How many lines in the entries below contain the word "Select"? Answer with the number and nothing else.

★ ★ ★ ★ ★

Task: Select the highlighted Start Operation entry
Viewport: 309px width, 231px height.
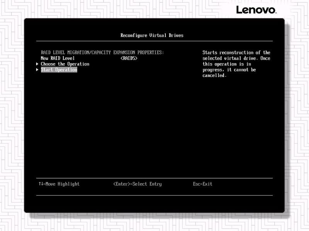Action: pos(59,70)
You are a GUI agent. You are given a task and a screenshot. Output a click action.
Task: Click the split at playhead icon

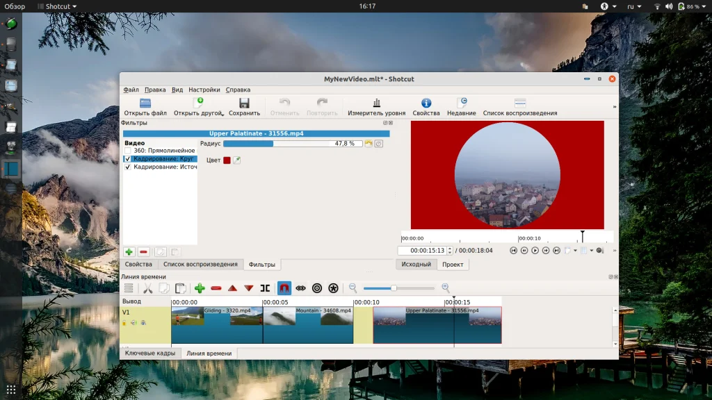[x=265, y=288]
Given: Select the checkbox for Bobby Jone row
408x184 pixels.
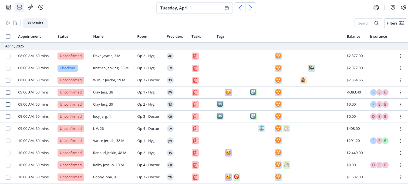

★ ★ ★ ★ ★

Solution for this task: 2